Repeat the full listing exactly.
____
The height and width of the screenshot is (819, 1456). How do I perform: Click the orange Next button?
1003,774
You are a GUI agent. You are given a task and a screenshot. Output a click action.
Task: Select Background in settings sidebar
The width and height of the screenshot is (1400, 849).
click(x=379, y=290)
____
### TASK ANSWER
The height and width of the screenshot is (819, 1456). How do I perform: Click the orange Next button?
1003,774
You are a GUI agent. You are given a task and a screenshot. Output a click action.
Task: Select Background in settings sidebar
The width and height of the screenshot is (1400, 849).
click(x=379, y=290)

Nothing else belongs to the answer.